▼▼▼

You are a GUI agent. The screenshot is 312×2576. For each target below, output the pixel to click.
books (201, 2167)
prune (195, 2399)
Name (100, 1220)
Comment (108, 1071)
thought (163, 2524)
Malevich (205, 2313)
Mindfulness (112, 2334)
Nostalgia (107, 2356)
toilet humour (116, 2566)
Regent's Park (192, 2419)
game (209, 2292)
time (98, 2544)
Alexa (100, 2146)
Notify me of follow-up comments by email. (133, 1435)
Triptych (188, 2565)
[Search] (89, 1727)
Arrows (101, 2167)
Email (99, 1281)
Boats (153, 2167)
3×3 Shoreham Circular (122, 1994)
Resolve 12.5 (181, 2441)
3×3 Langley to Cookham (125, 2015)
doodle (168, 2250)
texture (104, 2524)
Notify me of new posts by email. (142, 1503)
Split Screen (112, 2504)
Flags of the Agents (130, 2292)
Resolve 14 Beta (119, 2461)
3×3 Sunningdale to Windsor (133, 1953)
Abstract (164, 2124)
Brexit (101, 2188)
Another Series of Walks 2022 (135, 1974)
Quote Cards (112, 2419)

▲▲▲

ACTIVITY. Which lines of the data include "Notify"? Copy each of them.

SOLUTION TO THIS PROBLEM.
Notify me of follow-up comments by email. (133, 1435)
Notify me of new posts by email. (142, 1503)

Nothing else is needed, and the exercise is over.